We expect that this will be a key issue as we move into the second week of the COP27.

Update 4 – November 21, 2022

This weekend, the COP27 Summit in Sharm El-Sheikh Egypt ended with a widely anticipated Agreement brokered by the Egyptian Minister of Foreign Affairs Sameh Shoukry. Despite initial optimism, I think COP27 was a failure. 

  • The agreement made no progress on emissions-cutting measures that could avert even worse climate disasters
  • There was no call for the world to burn less oil or use fewer fossil fuels, a goal desired by most wealthy countries but resisted by a few key Gulf Nations
  • The agreement did not ratchet up the level of ambition for securing more emissions cuts on a faster timeline than was contained in the Glasgow Accord last year

But there was an agreement to create a fund for climate-related damage as part of a broader agreement. This was a goal of poorer nations, who sought a degree of climate justice. While this fund earmarks money for what is known as “loss and damage” it didn’t lay out who will pay in (or the formula for doing so) or how countries can request project funding. This level of detail was reserved to a transitional committee that is yet to be formed.

Typically project financing addresses both the source and use of funds which was not the case here. Another key issue is that much of the funding is expected to go towards resilience and adaption rather than greenhouse gas mitigation, i.e. renewables. While I recognize we need to help countries adapt, the lack of focus on mitigating greenhouse gases at the most basic level is stupefying. Remember when people talk about limiting temperature increases to 1.5C it isn’t as a target but rather a limit.
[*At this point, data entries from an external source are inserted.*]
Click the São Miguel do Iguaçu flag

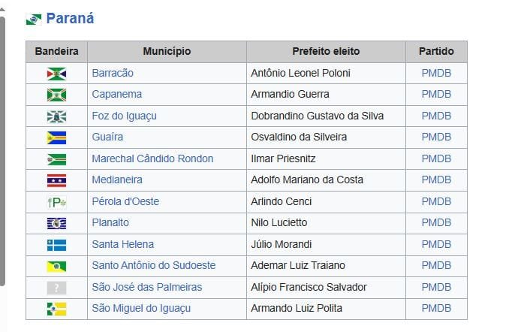pos(56,309)
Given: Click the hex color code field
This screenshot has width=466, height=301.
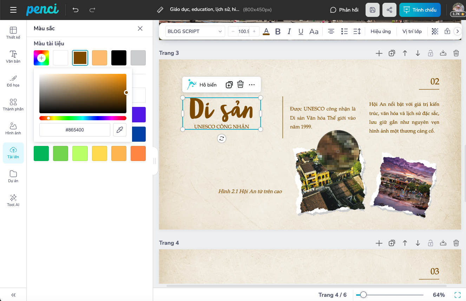Looking at the screenshot, I should [x=75, y=130].
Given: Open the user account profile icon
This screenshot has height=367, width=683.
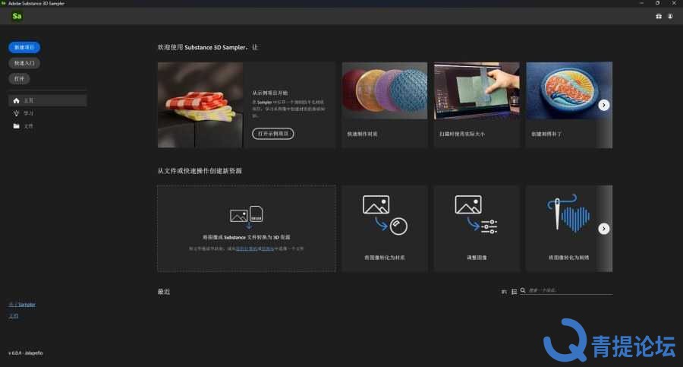Looking at the screenshot, I should click(x=670, y=16).
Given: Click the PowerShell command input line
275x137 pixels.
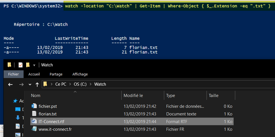Looking at the screenshot, I should [x=168, y=6].
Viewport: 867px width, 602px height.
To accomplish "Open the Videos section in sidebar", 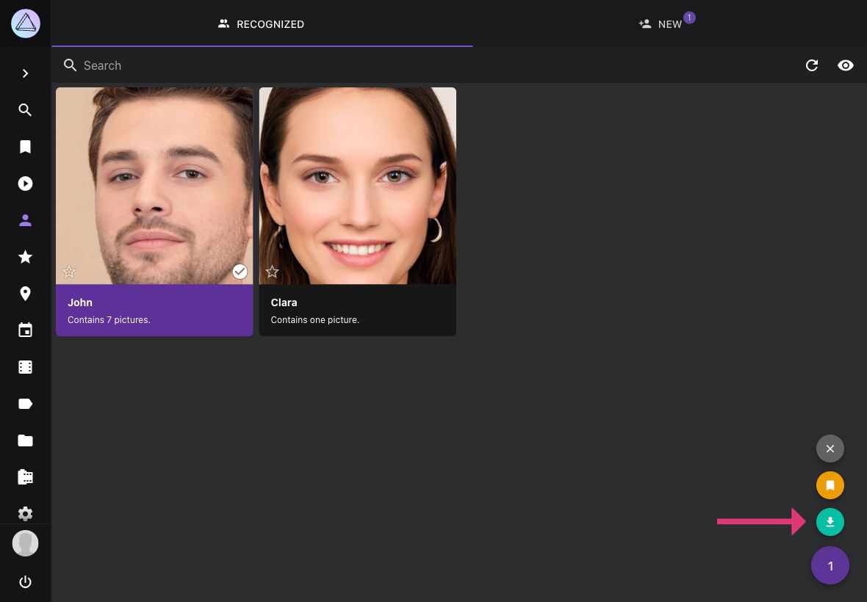I will (26, 184).
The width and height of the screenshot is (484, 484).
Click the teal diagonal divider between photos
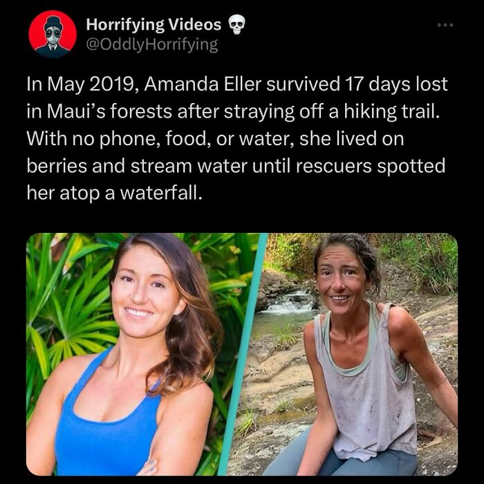[243, 354]
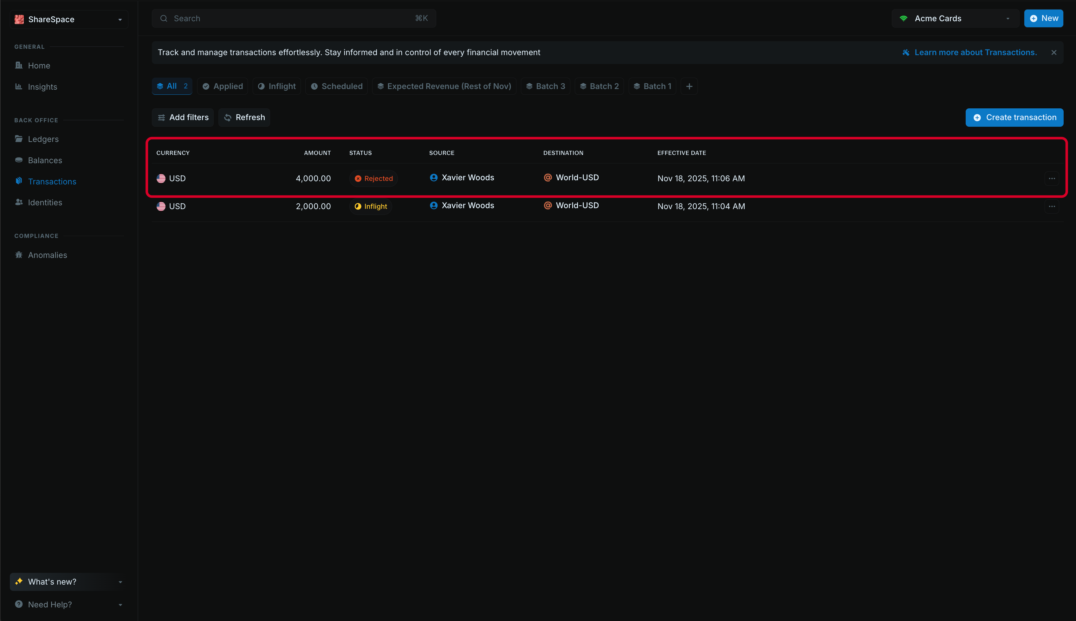Open the Balances section
This screenshot has height=621, width=1076.
(x=45, y=160)
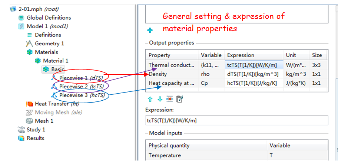Click the Study 1 node icon
This screenshot has width=338, height=162.
[21, 130]
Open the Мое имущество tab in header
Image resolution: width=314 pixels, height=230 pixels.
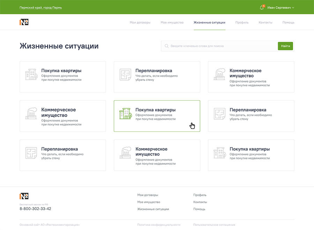(172, 22)
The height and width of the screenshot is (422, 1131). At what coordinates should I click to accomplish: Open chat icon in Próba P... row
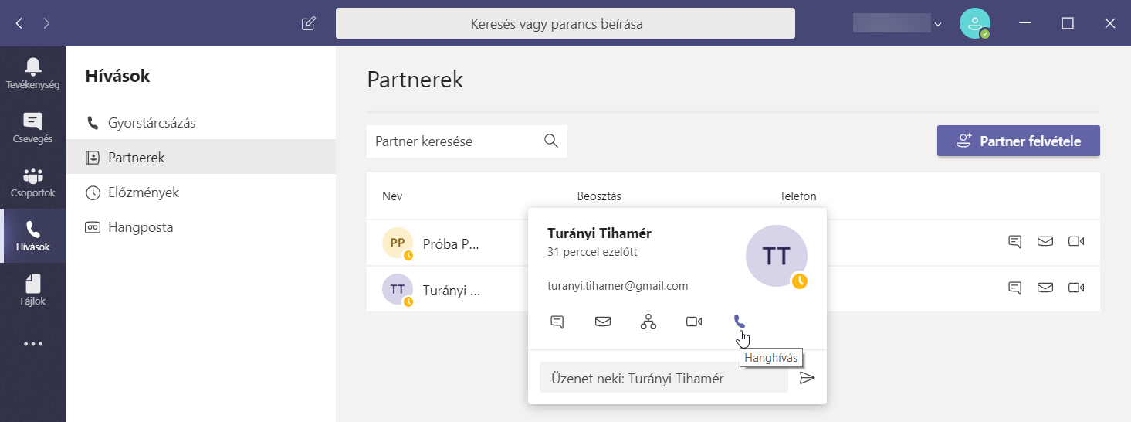point(1014,242)
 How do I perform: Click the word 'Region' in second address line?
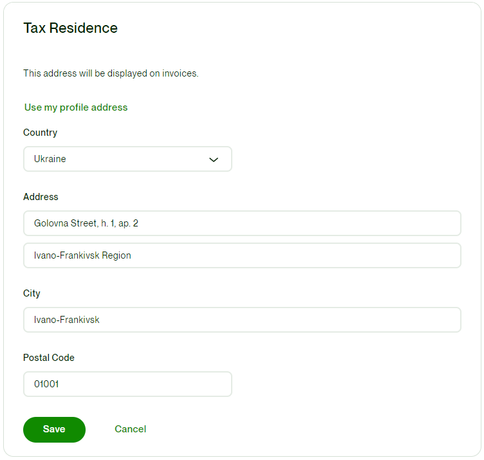click(x=116, y=255)
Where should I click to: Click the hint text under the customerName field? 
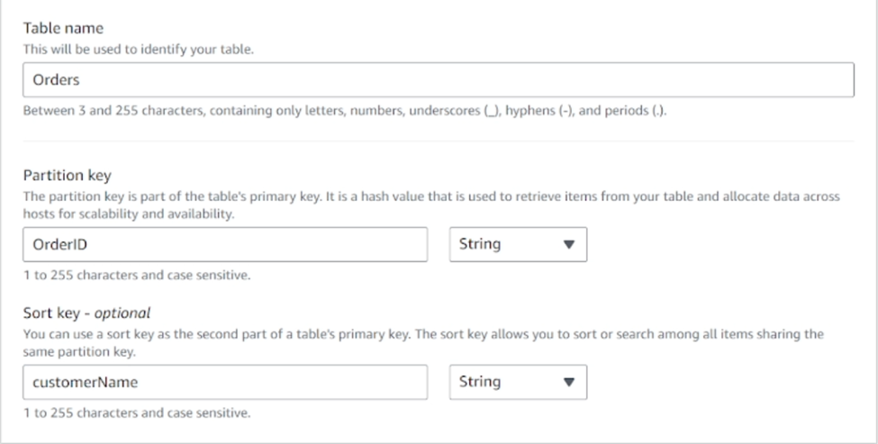click(137, 412)
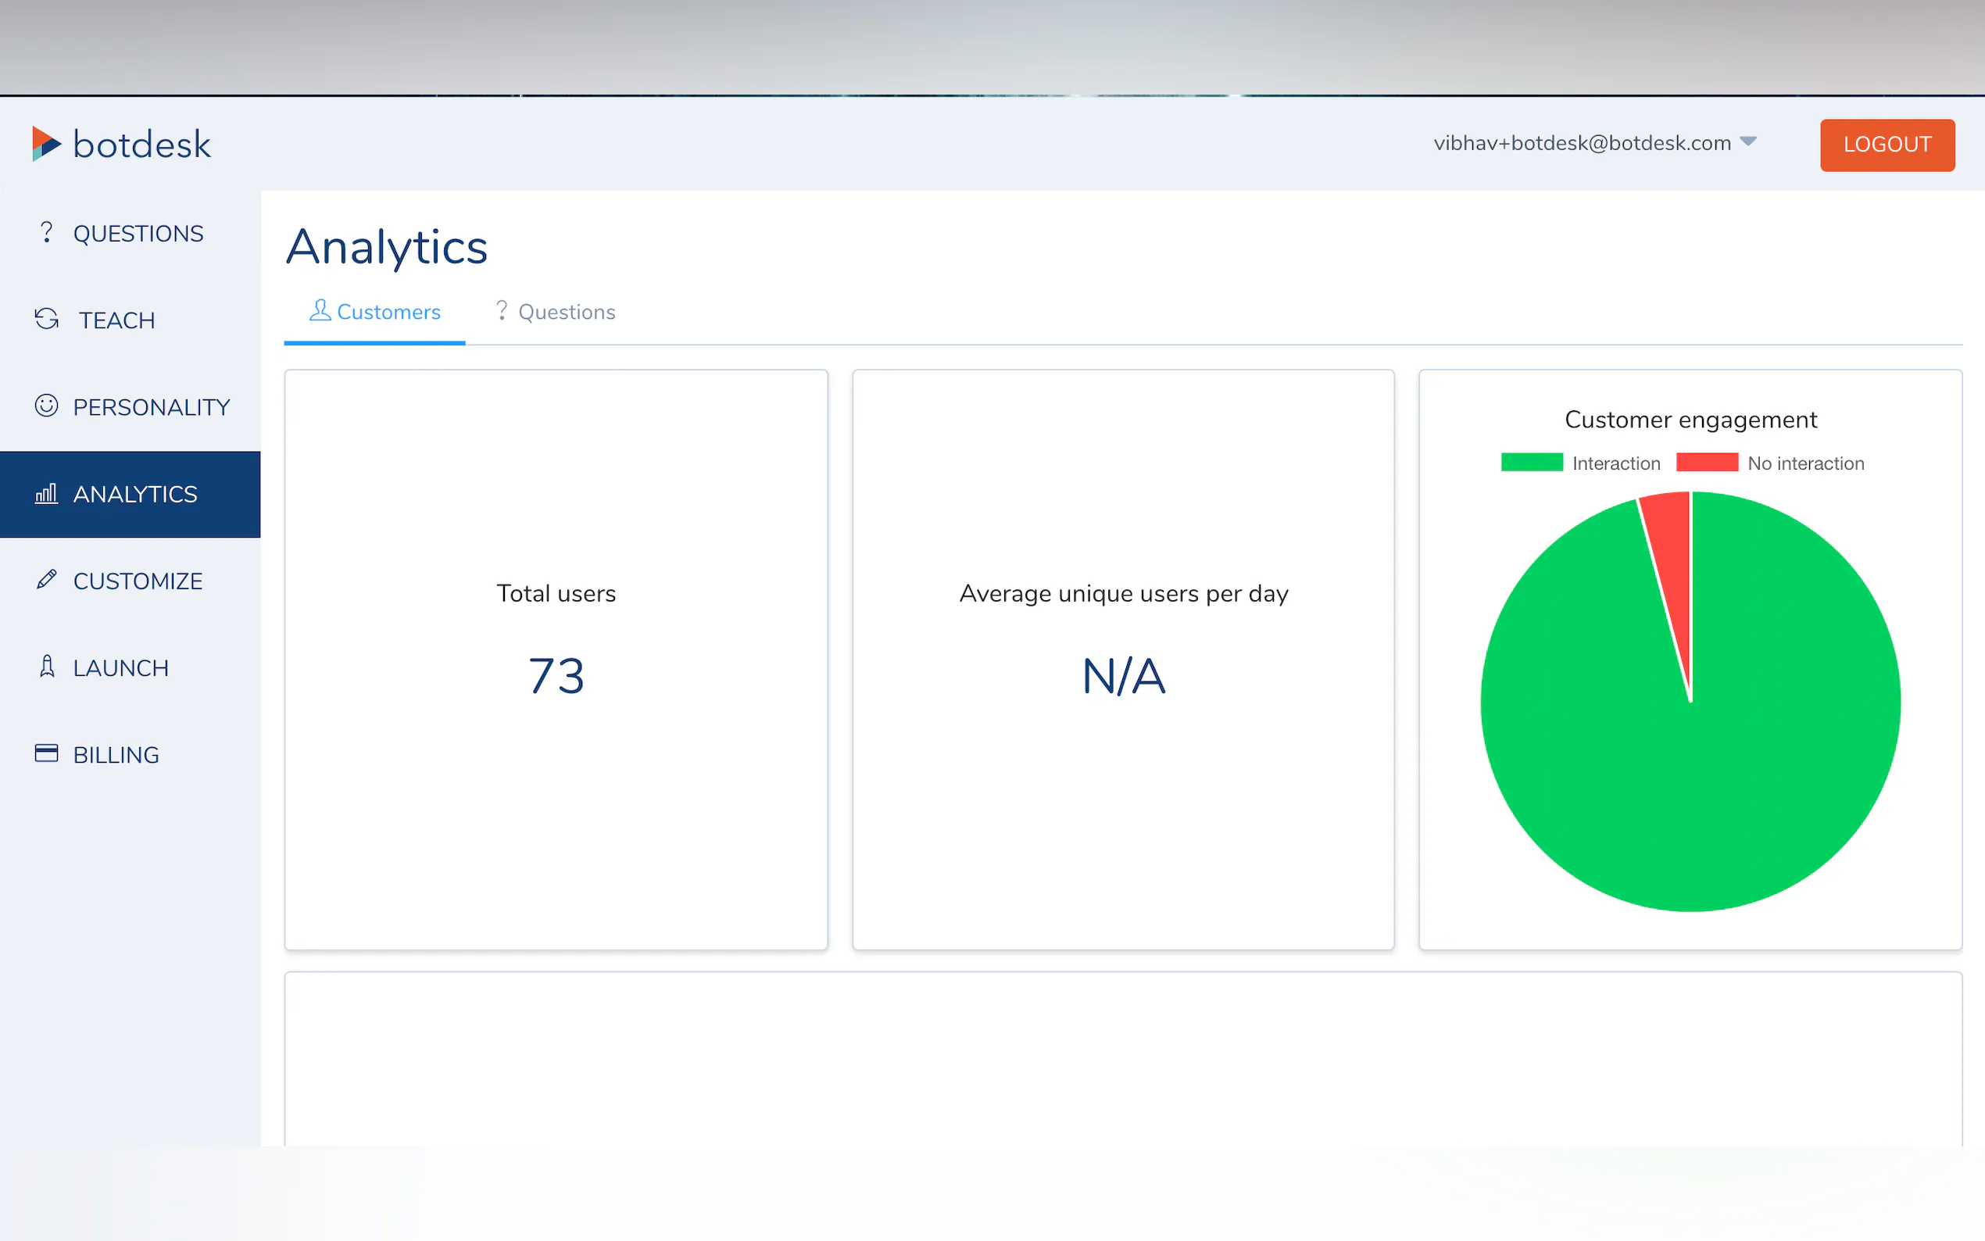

I will reiterate how little COP27 focused on the built environment which was a key area of focus at COP26….the good news here is that countries around the world and cities in the US have stepped into the gap and are aggressively addressing this issue with regulation, benchmarking and penalties. The fact that 200+ countries can agree on anything is remarkable but so much more needs to be done. COP28 will be hosted by the UAE and it remains to be seen how they will focus the meeting next year.

Other reasons to be optimistic include Brazil’s being back in the climate action tent, with President-elect Da Silva promising zero deforestation by 2030

 As always , please let me know if you have any questions and have a good Thanksgiving.